## Task to complete
Your answer should be the exact lines of the data below from the one containing "Saison 2024/2025 (985, 1049)" through the one containing "Fan­sze­ne (1136, 41)"; please include nothing else.

··· Provided records

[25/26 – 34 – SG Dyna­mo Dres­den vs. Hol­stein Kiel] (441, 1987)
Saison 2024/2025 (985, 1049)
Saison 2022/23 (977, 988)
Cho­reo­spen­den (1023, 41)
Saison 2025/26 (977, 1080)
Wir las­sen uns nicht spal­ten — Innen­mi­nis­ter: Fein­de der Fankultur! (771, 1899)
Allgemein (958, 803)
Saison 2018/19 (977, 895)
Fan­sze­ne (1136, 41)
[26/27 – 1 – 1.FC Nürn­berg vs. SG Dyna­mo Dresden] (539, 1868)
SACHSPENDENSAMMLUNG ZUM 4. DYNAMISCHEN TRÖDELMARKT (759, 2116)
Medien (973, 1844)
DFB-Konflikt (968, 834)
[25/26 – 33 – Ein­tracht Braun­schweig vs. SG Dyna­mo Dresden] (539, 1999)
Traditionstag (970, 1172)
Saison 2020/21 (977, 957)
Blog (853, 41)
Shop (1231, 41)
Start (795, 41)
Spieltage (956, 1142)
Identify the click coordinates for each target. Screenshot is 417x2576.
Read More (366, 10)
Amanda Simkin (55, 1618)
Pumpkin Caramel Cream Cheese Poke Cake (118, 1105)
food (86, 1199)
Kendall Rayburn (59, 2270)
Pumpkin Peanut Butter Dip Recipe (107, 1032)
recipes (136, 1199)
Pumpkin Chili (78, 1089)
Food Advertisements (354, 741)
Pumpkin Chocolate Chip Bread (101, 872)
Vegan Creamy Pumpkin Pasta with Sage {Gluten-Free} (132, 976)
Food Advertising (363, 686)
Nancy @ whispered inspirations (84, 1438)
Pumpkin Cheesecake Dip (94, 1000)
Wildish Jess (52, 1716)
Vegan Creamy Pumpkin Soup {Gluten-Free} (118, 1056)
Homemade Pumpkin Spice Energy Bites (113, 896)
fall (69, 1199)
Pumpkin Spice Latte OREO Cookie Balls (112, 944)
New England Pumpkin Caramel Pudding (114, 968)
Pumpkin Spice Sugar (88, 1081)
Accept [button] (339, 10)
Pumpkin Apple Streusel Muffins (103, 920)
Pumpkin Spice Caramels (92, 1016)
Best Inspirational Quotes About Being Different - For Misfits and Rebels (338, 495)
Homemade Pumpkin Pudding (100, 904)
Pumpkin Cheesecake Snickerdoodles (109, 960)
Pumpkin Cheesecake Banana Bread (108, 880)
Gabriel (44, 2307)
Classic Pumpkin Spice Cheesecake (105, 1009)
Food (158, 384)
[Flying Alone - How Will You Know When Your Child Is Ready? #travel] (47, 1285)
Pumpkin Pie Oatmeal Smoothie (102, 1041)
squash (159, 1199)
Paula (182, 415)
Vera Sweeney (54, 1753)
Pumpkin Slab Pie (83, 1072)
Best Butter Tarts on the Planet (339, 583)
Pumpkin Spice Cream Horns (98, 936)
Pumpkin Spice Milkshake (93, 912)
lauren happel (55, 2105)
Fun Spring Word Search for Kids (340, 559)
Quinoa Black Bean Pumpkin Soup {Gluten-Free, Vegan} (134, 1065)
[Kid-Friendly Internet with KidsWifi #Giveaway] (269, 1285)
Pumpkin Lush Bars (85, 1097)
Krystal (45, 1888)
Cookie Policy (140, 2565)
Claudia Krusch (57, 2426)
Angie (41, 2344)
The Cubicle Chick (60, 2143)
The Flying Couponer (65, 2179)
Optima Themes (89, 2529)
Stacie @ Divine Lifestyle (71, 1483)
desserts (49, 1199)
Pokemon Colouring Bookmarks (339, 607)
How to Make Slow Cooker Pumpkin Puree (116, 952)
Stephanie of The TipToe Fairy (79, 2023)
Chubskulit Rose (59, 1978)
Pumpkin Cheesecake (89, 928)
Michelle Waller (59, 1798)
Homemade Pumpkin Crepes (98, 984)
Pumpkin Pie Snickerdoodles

······

## Reply to the task
Saison 2024/2025 (985, 1049)
Saison 2022/23 (977, 988)
Cho­reo­spen­den (1023, 41)
Saison 2025/26 (977, 1080)
Wir las­sen uns nicht spal­ten — Innen­mi­nis­ter: Fein­de der Fankultur! (771, 1899)
Allgemein (958, 803)
Saison 2018/19 (977, 895)
Fan­sze­ne (1136, 41)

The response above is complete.